Collected data
*** Begin section ***

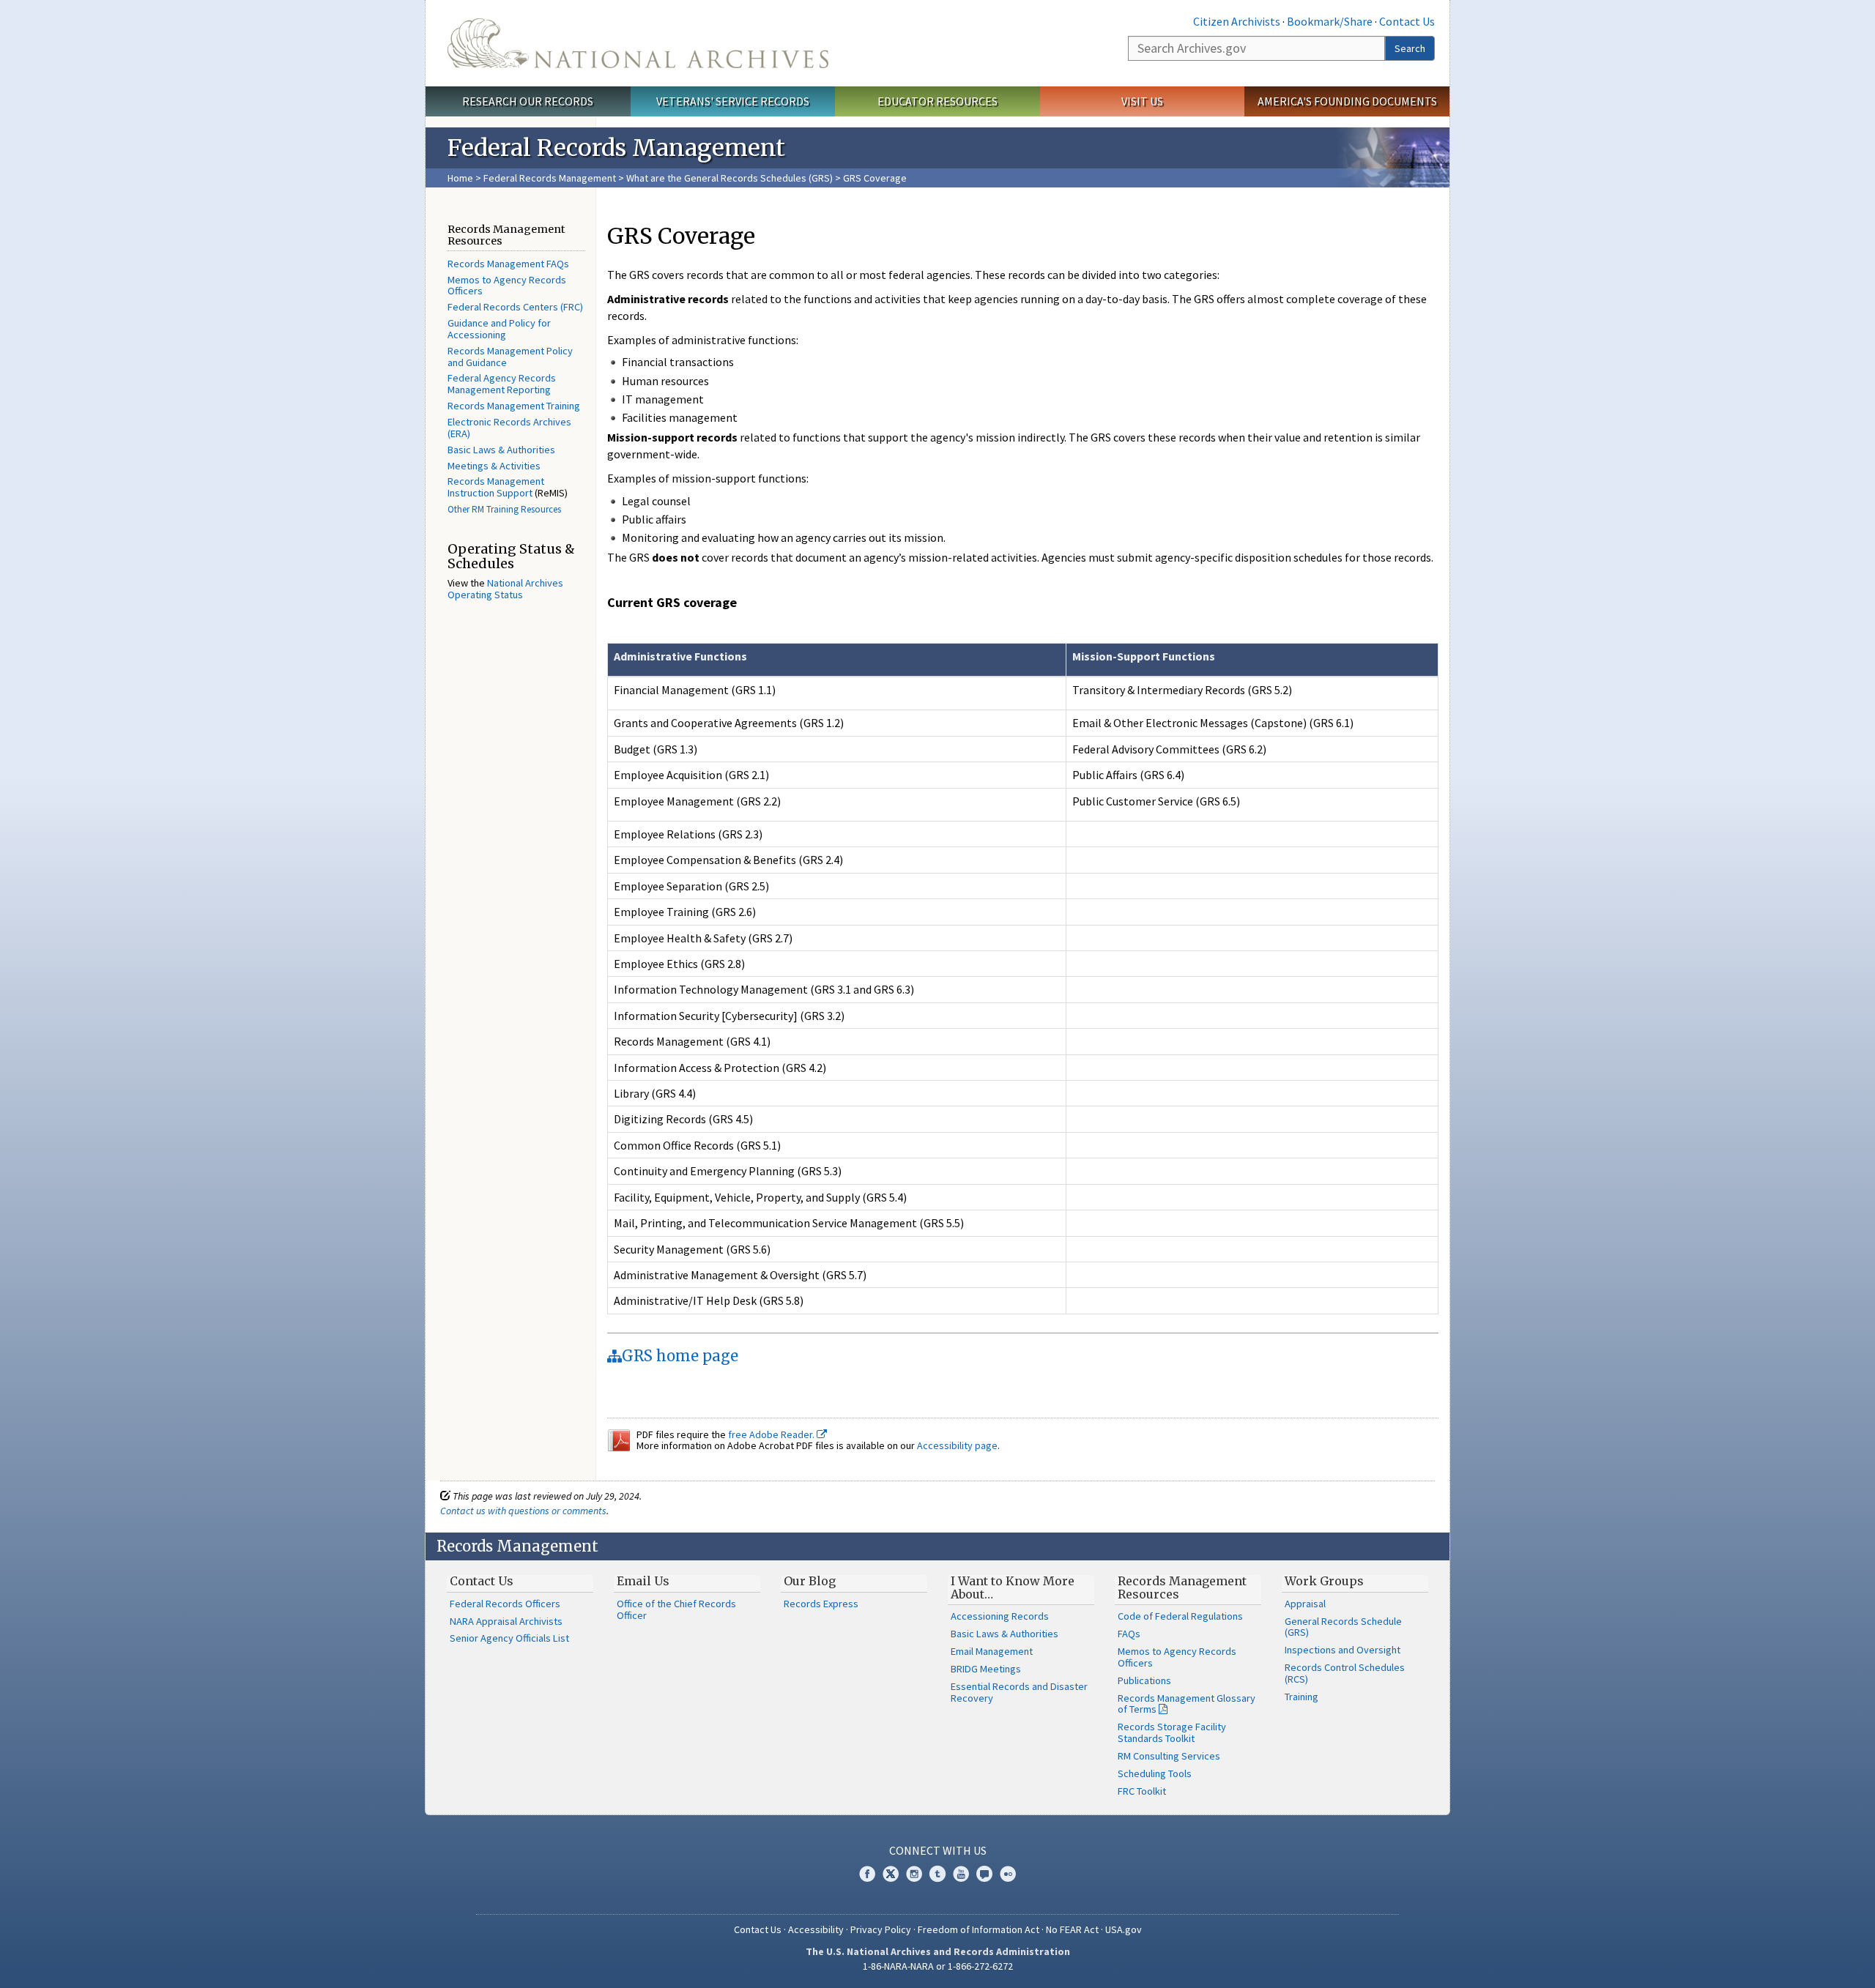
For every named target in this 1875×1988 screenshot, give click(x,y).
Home (460, 178)
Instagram (914, 1874)
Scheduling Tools (1155, 1773)
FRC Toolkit (1142, 1791)
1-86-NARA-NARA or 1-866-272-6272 (938, 1966)
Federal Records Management (549, 178)
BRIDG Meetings (986, 1668)
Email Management (992, 1651)
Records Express (821, 1603)
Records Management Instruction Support (496, 486)
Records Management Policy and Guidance (510, 356)
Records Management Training (514, 405)
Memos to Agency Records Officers (507, 285)
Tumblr (937, 1874)
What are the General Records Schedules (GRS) (730, 178)
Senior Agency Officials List (509, 1638)
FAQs (1129, 1633)
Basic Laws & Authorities (501, 449)
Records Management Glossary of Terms (1186, 1703)
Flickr (1008, 1874)
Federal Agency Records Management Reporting (502, 383)
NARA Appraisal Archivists (506, 1621)
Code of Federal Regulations (1180, 1616)
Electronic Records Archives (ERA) (509, 427)
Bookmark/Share (1330, 21)
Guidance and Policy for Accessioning (499, 328)
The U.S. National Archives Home (638, 43)
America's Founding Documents (1347, 101)
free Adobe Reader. (772, 1434)
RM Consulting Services (1169, 1755)
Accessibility (816, 1929)
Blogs (984, 1874)
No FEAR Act (1072, 1929)
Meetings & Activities (494, 465)
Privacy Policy (880, 1929)
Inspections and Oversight (1342, 1649)
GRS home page (680, 1356)
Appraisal (1305, 1603)
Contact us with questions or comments (523, 1510)
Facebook (867, 1874)
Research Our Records (527, 101)
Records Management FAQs (508, 263)
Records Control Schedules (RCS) (1345, 1673)
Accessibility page (957, 1445)
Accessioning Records (1000, 1616)
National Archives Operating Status (505, 588)
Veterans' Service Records (732, 101)
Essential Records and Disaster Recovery (1019, 1692)
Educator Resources (937, 101)
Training (1301, 1696)
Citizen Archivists (1236, 21)
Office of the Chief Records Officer (676, 1609)
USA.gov (1123, 1929)
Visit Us (1142, 101)
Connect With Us (938, 1850)
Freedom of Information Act (978, 1929)
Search (1410, 48)
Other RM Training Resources (504, 509)
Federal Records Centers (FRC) (515, 306)
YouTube (961, 1874)
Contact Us (1407, 21)
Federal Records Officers (505, 1603)
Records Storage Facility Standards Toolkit (1172, 1732)
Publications (1144, 1680)
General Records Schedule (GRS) (1343, 1627)
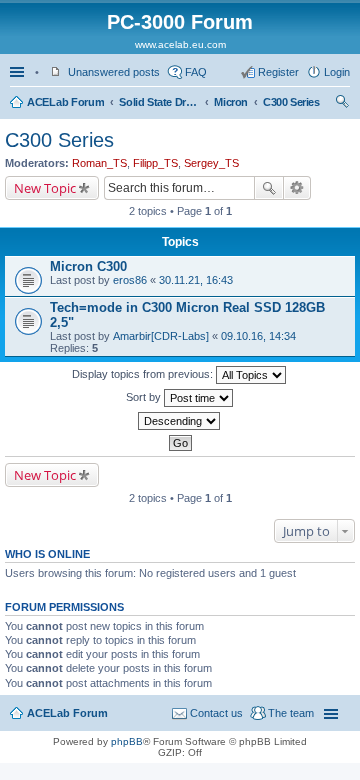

*** End section ***

TASK TO COMPLETE =
The reply must hold each line of the records verbatim and no pictures.

WORKED SOLUTION =
For every named target in this 1875×1988 screenshot, give click(x,y).
Home (460, 178)
Instagram (914, 1874)
Scheduling Tools (1155, 1773)
FRC Toolkit (1142, 1791)
1-86-NARA-NARA or 1-866-272-6272 (938, 1966)
Federal Records Management (549, 178)
BRIDG Meetings (986, 1668)
Email Management (992, 1651)
Records Express (821, 1603)
Records Management Instruction Support (496, 486)
Records Management Policy and Guidance (510, 356)
Records Management Training (514, 405)
Memos to Agency Records Officers (507, 285)
Tumblr (937, 1874)
What are the General Records Schedules (GRS) (730, 178)
Senior Agency Officials List (509, 1638)
FAQs (1129, 1633)
Basic Laws & Authorities (501, 449)
Records Management Glossary of Terms (1186, 1703)
Flickr (1008, 1874)
Federal Agency Records Management Reporting (502, 383)
NARA Appraisal Archivists (506, 1621)
Code of Federal Regulations (1180, 1616)
Electronic Records Archives (ERA) (509, 427)
Bookmark/Share (1330, 21)
Guidance and Policy for Accessioning (499, 328)
The U.S. National Archives Home (638, 43)
America's Founding Documents (1347, 101)
free Adobe Reader. (772, 1434)
RM Consulting Services (1169, 1755)
Accessibility (816, 1929)
Blogs (984, 1874)
No FEAR Act (1072, 1929)
Meetings & Activities (494, 465)
Privacy Policy (880, 1929)
Inspections and Oversight (1342, 1649)
GRS home page (680, 1356)
Appraisal (1305, 1603)
Contact us with questions or comments (523, 1510)
Facebook (867, 1874)
Research Our Records (527, 101)
Records Management FAQs (508, 263)
Records Control Schedules (RCS) (1345, 1673)
Accessibility page (957, 1445)
Accessioning Records (1000, 1616)
National Archives Operating Status (505, 588)
Veterans' Service Records (732, 101)
Essential Records and Disaster Recovery (1019, 1692)
Educator Resources (937, 101)
Training (1301, 1696)
Citizen Archivists (1236, 21)
Office of the Chief Records Officer (676, 1609)
USA.gov (1123, 1929)
Visit Us (1142, 101)
Connect With Us (938, 1850)
Freedom of Information Act (978, 1929)
Search (1410, 48)
Other RM Training Resources (504, 509)
Federal Records Centers (FRC) (515, 306)
YouTube (961, 1874)
Contact Us (1407, 21)
Federal Records Officers (505, 1603)
Records Storage Facility Standards Toolkit (1172, 1732)
Publications (1144, 1680)
General Records Schedule (GRS) (1343, 1627)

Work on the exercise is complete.